Em resposta à carta que enviámos a todas as Câmaras Municipais do país, questionando sobre a aplicação do PREVPAP em cada município, recebemos resposta da Câmara Municipal da Amadora (distrito de Lisboa), em que nos comunica que “não foram identificados trabalhadores precários” no inquérito da Direcção Geral das Autarquias Locais. A autarquia diz-nos mesmo que considera “que o pessoal não docente, contratado em regime de contrato a termo certo nos agrupamentos escolares, se destina à satisfação de necessidades transitórias dos serviços e não permanentes, possuindo assim o adequado vínculo jurídico, não sendo considerados como precários”. Isto apesar do pessoal não docente estar claramente incluído no âmbito do PREVPAP, como não podia deixar de ser: as escolas necessitam destes profissionais para funcionar e assegurar o serviço público na Educação. Aliás, isso mesmo foi reconhecido publicamente durante o debate político para a definição das regras e da abrangência do programa de regularização.

Com esta resposta, não tendo sido transmitida mais informação, o município está também a dizer-nos que não pretende promover o processo de regularização. Lamentamos que a autarquia não tenha, pelo menos, tomado a iniciativa de abrir um período para a apresentação de requerimentos por trabalhadores eventualmente interessados e que consideram que a sua situação é precária. Esta decisão não é aceitável nem transparente, uma vez que a CMA está excluir os trabalhadores da autarquia de um programa nacional e que abrange todas as situações no Estado Central e Local. Pretende, portanto, passar ao lado de um processo que permite corrigir o inaceitável recurso à precariedade para assegurar o trabalho em funções públicas.

Esta decisão é preocupante e merecerá a nossa particular atenção.
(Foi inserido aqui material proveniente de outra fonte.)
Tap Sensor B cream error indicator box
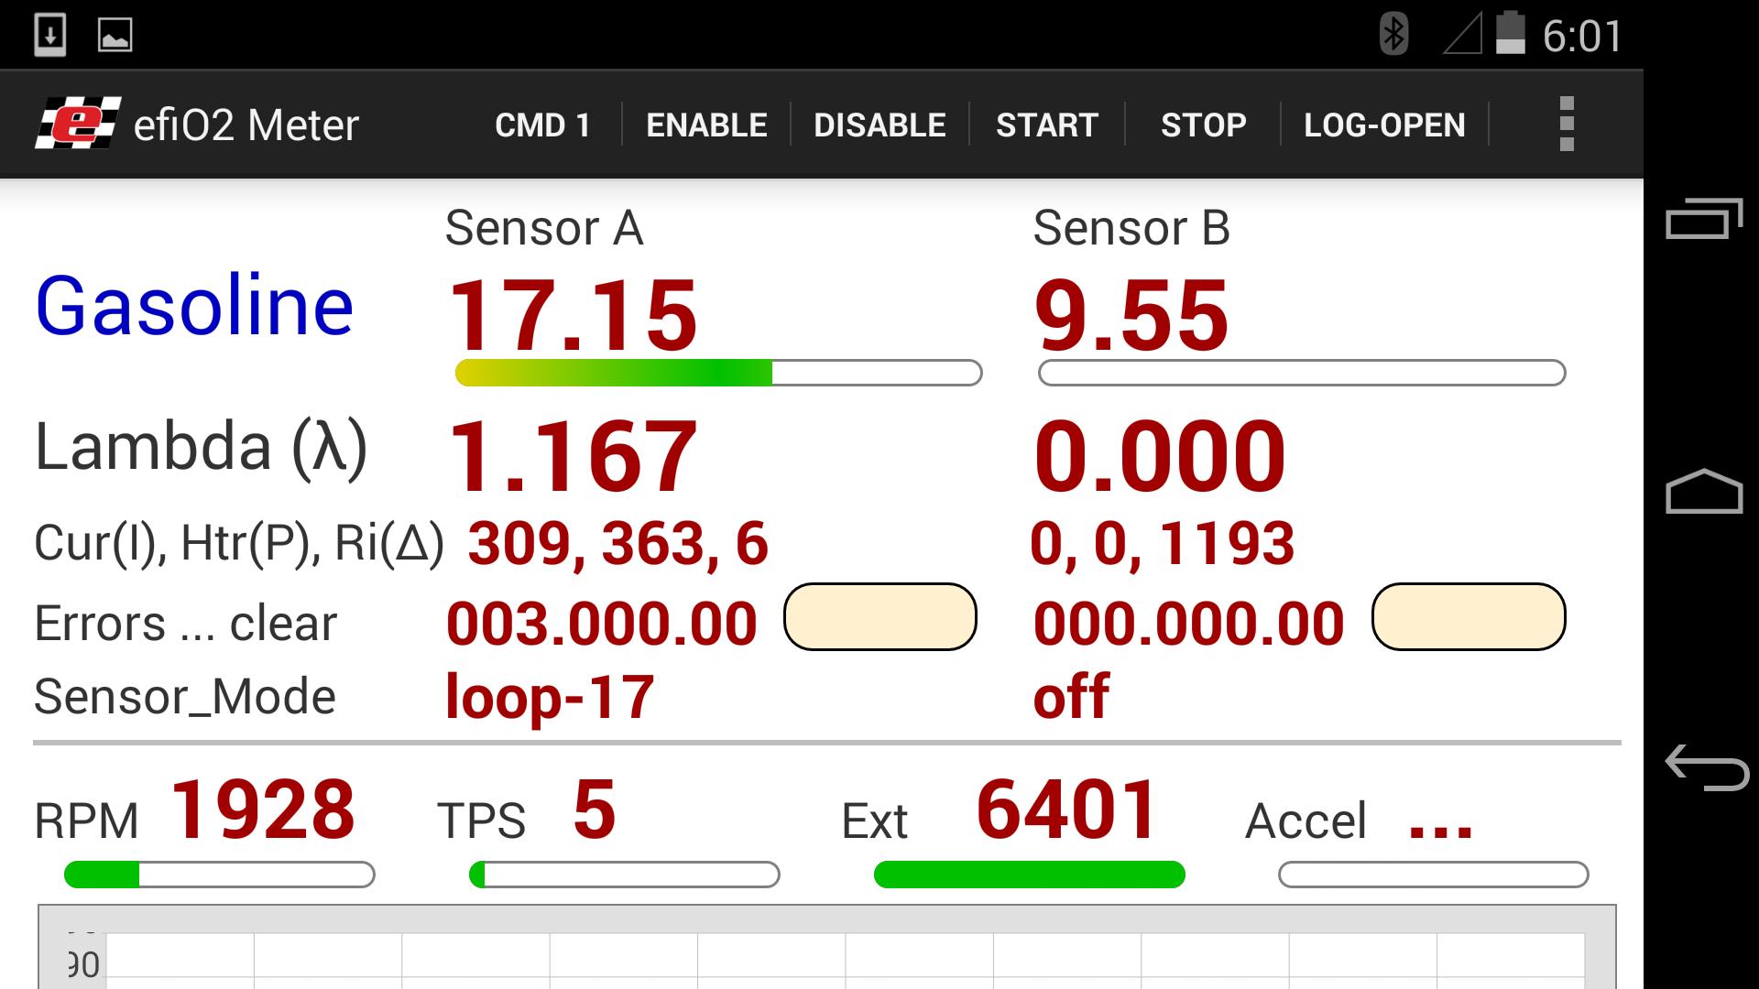 coord(1468,616)
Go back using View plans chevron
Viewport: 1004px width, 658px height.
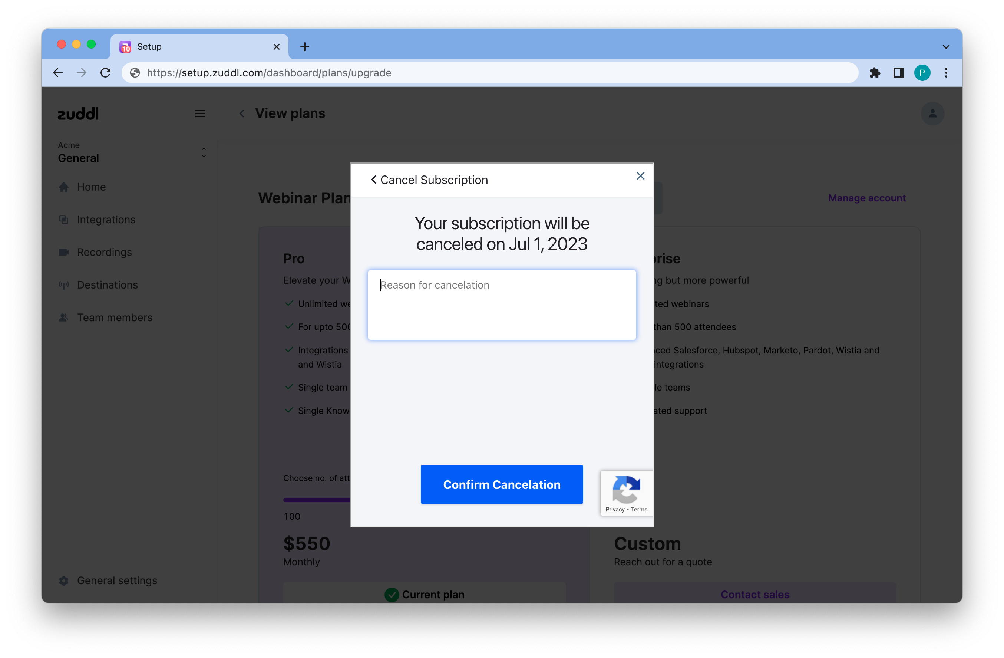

Enviaremos esta informação à Assembleia Municipal da Amadora, solicitando que seja remetida ao conjunto dos grupos municipais representados. Apelamos a todas as pessoas, em particular a quem possa estar a trabalhar em situação precária para a Câmara Municipal da Amadora, que partilhe informação. Como sempre afirmámos, só a mobilização e a solidariedade poderá garantir a concretização deste processo e que ninguém fica para trás.